Em EAMI, os bichos, para além de constituírem a mitologia dos povos Ayoreo, ocupando uma posição liminar nas transmutações e metamorfoses entre humanos, não humanos e criaturas, possuem sua própria cosmopolítica (Fausto, 2020), uma autonomia de vozerios que se comunicam para trazer mensagens das fronteiras entre os mundos. Os seus, os de seus amigos humanos, e aquele dos invasores do território ancestral do Gran Chaco. Entre narrativas de pássaros, tartarugas, onças, répteis e todo um amplo bestiário singular àquelas margens, os cachorros figuram como corpos domesticados, aprisionados e, ainda assim, especiais para os colonos que os diferenciam dos demais animais. Apartados do domínio selvagem ao qual pertenciam, os cães participam do imaginário colonial como espécies companheiras (Haraway, 2021) que devem servir aos propósitos humanos de proteção e parceria. No entanto, no filme de Encina, os cachorros prisioneiros da patroa branca revoltam-se contra seus captores, os mesmos jagunços que sequestraram diversos indígenas. Os Ayoreo, em um paralelo com seus companheiros Canis lupus familiaris, devem passar por um processo de domesticação para perderem seus costumes tidos como bestiais para a civilização. Torná-los bons selvagens, os indígenas e os animais, equivalentes no domínio da opressão, mas desiguais no regime de servidão. Pois ainda que sob os olhos coloniais, cachorros e pessoas consideradas menos humanas, devam servir, ambos, aos propósitos de seus senhores, nesta sórdida hierarquia social a existência canina passa a ser privilegiada para que cumpra sua função primordial: proteger os muros erguidos entre eles, colonos, e nós, povos colonizados. 


Esse esquema, contudo, é desarranjado quando, junto aos outros bichos daquele território, os cachorros insurgem numa rebelião contra os homens que usurpam o solo nutrido pelos Ayoreo Totobiegosode.
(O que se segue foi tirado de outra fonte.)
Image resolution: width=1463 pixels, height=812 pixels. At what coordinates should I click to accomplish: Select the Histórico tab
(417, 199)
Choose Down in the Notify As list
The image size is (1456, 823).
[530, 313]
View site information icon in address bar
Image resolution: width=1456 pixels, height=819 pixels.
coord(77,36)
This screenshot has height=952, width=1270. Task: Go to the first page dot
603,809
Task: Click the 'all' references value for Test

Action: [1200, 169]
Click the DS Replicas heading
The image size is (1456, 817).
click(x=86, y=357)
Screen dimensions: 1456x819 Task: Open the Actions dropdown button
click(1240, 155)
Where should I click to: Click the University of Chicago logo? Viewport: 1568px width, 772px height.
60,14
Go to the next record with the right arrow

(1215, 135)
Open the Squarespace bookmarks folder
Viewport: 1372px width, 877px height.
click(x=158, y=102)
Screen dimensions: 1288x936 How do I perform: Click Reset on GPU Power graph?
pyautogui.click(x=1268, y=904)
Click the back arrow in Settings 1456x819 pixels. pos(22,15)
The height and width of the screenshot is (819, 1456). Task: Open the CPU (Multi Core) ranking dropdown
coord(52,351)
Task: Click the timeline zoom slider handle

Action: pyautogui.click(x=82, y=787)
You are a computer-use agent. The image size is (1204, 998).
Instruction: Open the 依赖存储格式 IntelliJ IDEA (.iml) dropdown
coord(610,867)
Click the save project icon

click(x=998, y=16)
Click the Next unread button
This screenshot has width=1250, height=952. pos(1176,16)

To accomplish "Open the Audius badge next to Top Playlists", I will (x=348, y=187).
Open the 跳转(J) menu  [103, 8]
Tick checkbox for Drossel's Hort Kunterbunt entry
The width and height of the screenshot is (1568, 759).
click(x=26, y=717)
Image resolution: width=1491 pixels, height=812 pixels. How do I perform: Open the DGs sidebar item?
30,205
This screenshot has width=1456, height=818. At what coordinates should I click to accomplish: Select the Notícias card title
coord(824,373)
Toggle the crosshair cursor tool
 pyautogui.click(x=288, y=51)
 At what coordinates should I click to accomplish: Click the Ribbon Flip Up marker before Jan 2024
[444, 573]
Aliados, os cães atacam os jagunços, juntando-se ao pássaro raivoso que invade os aposentos silenciosos da patroa numa declaração de indomabilidade dos seres da floresta. Para além desta improvável aliança multiespécies, o que insurge é um caldeirão de imagens ferais povoadas pelos rugidos e revoadas de animais que, em composição à resistência dos Ayoreo, dispensam a placidez do sonho de uma natureza dócil, apta a ser sacrificada, para afirmar que aquela é uma terra em disputa.


Referências bibliográficas


FAUSTO, Juliana. A cosmopolítica dos animais. São Paulo: N-1 edições. 2020.


HARAWAY, Donna. O manifesto das espécies companheiras: cachorros, pessoas e alteridade significativa. São Paulo: Bazar do Tempo. 2021.


HOOKS, bell. Olhares negros – raça e representação. Rio de Janeiro: Editora Elefante, 2019.


MARKS, Laura. The Skin of the Film – Intercultural Cinema, Embodiment, and the Senses. Durham: Duke University Press. 2000.


MIRZOEFF, Nicholas.  “Visualizing the Anthropocene”. Public Culture 26(2). 2014.


MULVEY, Laura. “Prazer visual e o cinema narrativo”. In: A experiência do cinema. Org: XAVIER, Ismail. Rio de Janeiro: Paz e Terra. 2018.